Según Paz Gajardo, vocera de los alumnos, todavía no tienen campos clínicos para los jóvenes del área de la salud, lo que frena su desarrollo académico. "La crisis en la universidad partió cuando perdimos los campos clínicos y eso ahora continúa, muchos compañeros no han podido hacer sus pasantías ni internados. En Obstetricia, no nos han dado cupos y eso es responsabilidad del Mineduc y del Minsal", reclama.

El miércoles, los estudiantes protestaron en el Mineduc, donde afirmaron que se está incumpliendo el convenio que el Gobierno firmó con la U. de Santiago para reubicar a los alumnos. "Dijeron que nos darían cinco cupos en la Posta Central, pero somos muchos. ¿Vamos a poder terminar las carreras en 2021, cuando termine el convenio?", explica Gajardo, quien se reuniría el martes con las autoridades.

El jefe de la División de Educación Superior (Divesup) del ministerio, Juan Eduardo Vargas, reconoce el problema. Cuenta que de los 548 estudiantes que cursan carreras de la salud, hay 148 que necesitan campos clínicos, y que están trabajando junto a la U. de Santiago para resolver el tema.
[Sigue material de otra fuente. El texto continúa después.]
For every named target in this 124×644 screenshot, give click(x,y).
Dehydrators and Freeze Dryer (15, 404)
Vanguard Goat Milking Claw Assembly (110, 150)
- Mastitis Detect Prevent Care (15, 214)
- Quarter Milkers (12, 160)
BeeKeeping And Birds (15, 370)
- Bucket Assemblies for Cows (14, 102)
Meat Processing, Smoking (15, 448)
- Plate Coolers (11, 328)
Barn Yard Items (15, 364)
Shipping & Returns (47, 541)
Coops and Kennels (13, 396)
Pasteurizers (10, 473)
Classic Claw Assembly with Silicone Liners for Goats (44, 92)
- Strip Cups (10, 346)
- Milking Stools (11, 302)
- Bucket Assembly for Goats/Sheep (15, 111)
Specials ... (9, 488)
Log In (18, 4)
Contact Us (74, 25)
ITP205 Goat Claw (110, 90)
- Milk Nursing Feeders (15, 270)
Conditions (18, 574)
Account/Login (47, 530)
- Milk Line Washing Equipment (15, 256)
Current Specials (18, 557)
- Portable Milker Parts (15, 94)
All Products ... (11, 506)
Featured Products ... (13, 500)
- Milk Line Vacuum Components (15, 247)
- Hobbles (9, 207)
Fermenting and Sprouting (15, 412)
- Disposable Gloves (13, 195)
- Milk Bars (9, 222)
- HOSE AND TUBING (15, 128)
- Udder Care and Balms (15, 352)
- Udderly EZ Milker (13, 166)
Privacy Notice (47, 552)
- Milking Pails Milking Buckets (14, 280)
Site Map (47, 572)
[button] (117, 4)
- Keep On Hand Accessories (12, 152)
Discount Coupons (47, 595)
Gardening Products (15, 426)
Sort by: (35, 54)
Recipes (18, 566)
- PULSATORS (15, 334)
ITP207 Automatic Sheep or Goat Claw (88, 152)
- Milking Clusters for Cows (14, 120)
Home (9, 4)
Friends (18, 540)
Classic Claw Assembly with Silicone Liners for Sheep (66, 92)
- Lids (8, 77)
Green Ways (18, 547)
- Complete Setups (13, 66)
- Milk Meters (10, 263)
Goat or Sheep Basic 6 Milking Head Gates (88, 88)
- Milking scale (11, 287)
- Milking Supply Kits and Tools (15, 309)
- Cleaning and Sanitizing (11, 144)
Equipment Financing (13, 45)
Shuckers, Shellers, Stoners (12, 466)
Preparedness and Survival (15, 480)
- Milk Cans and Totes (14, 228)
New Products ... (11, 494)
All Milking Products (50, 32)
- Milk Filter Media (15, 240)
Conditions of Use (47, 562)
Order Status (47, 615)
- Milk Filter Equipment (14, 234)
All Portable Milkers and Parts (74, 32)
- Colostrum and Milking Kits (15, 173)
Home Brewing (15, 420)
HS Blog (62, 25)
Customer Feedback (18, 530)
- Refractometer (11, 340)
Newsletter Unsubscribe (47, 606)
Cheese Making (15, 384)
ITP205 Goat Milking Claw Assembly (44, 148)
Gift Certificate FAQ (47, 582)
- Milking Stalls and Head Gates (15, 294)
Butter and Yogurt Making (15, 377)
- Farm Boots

"Somos conscientes de la escasez de campos clínicos que enfrentan algunas carreras de la salud, en especial la de Obstetricia. Al respecto, hemos trabajado intensamente con la universidad tutora y con el Ministerio de Salud para encontrar una pronta solución", afirma.

Sin embargo, afirma que el convenio de continuidad de estudios sí ha tenido avances, pues "hay 1.385 estudiantes que han podido continuar con sus carreras a partir de marzo de este año".

La clausura de la universidad está a cargo del administrador de cierre Jorge Rojas, nombrado por el Mineduc para esa labor. Pero los alumnos han enfrentado problemas, como la pérdida del año académico en 2018.